In the last year, the Information Commissioner’s Office (ICO) has been closely following those who are failing to remain compliant for GDPR.

As we’ve seen, if an organisation fails to handle an individual’s data correctly, it can be fined. In the last year alone we’ve seen over 200,000 individual cases reported. No business is immune either, no matter the stature or the sector it operates in. Our own National Health Service (NHS) has suffered investigations and fines across the last 12 months. These investigations span as far back as May 2018, after a London Medical Centre left sensitive paper documents containing medical records in an empty, unsecured building.

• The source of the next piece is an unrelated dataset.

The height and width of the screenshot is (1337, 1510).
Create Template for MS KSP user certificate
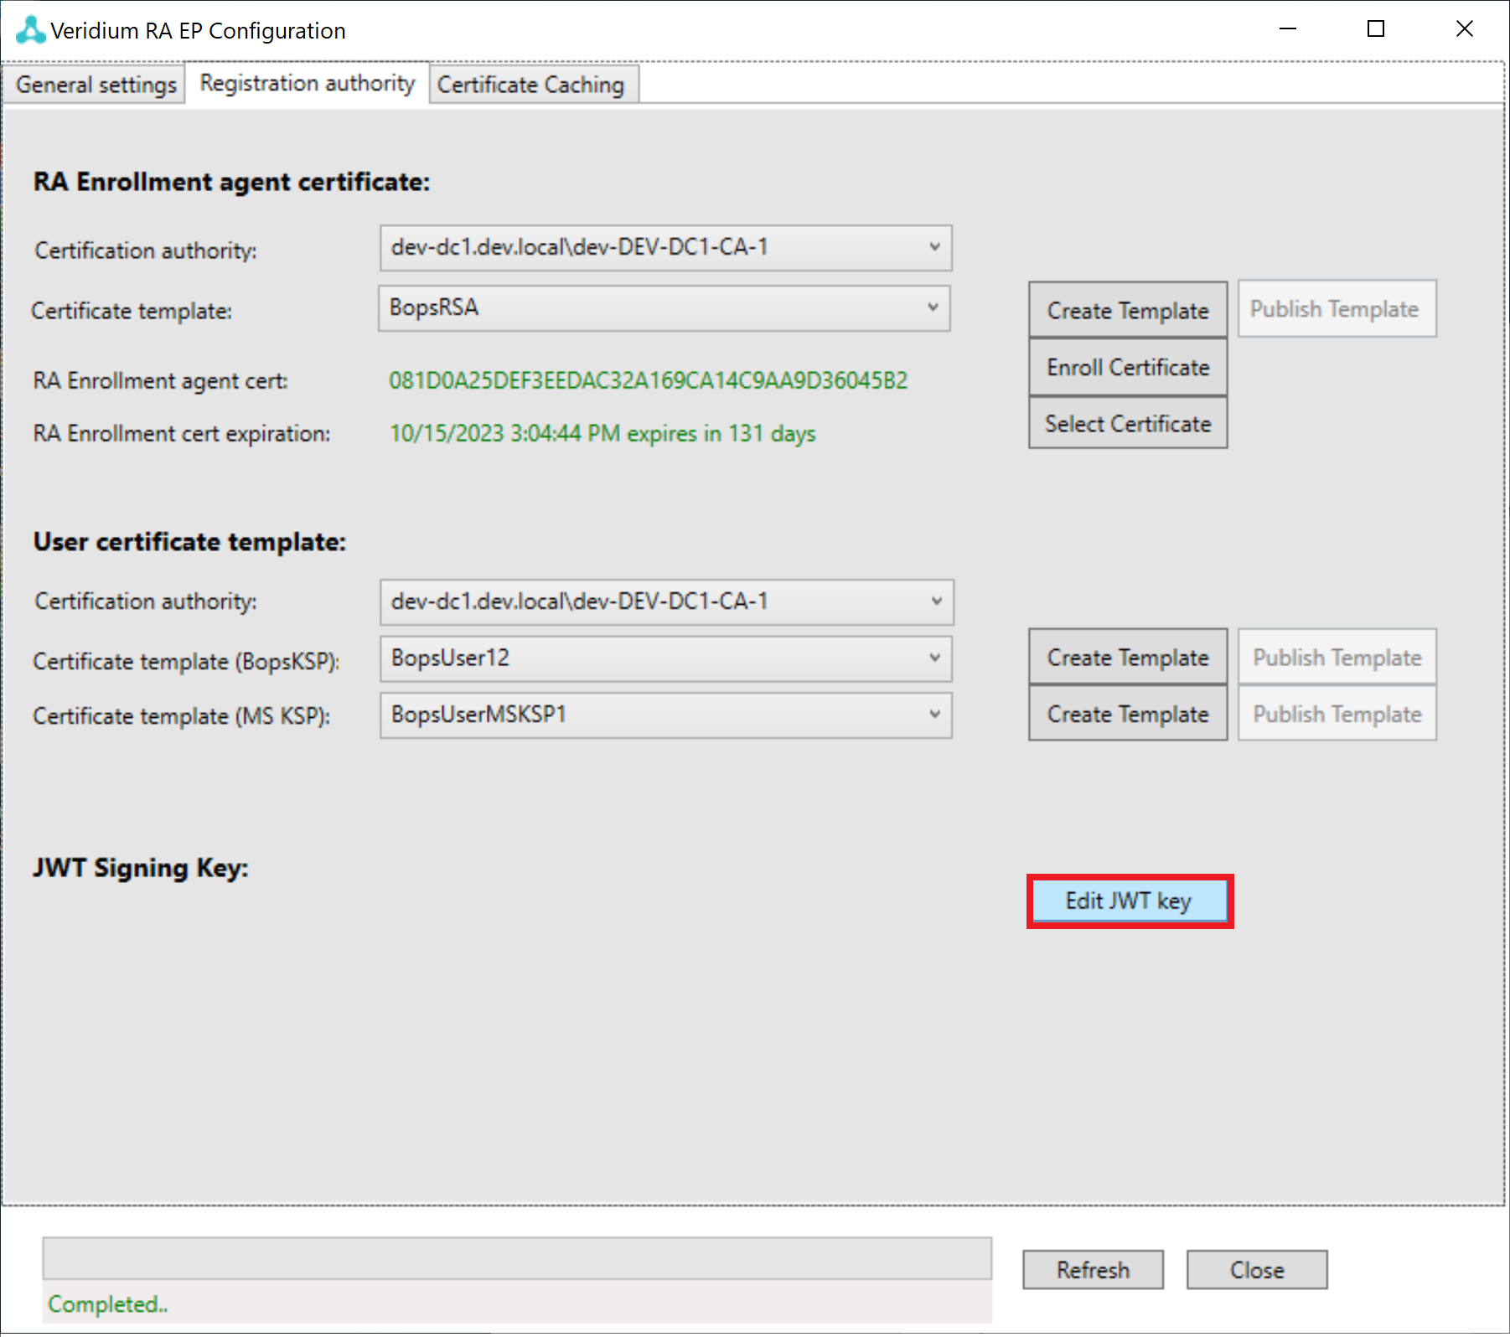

Paper documents continue to be an underlying issue for those trying to follow data protection procedures. A common misunderstanding is that digital data should take precedent when dealing with GDPR. This isn’t the case, with paper documentation posing just as much of a threat as that of digital data. Organisations must continue to update their physical data destruction methods to ensure they remain compliant and avoid making the same mistake as the aforementioned NHS Medical Centre.

Moving forward with GDPR

It’s clear to see why the thought of large fines captured that attention of so many last year. However, a fear of fines won’t always carry the same weight as they once did. Data protection has continued to evolve since the GDPR enforcement date and with the grace period now well and truly over, companies are now faced with the important task of upkeeping company-wide standards to continually meet the new regulations.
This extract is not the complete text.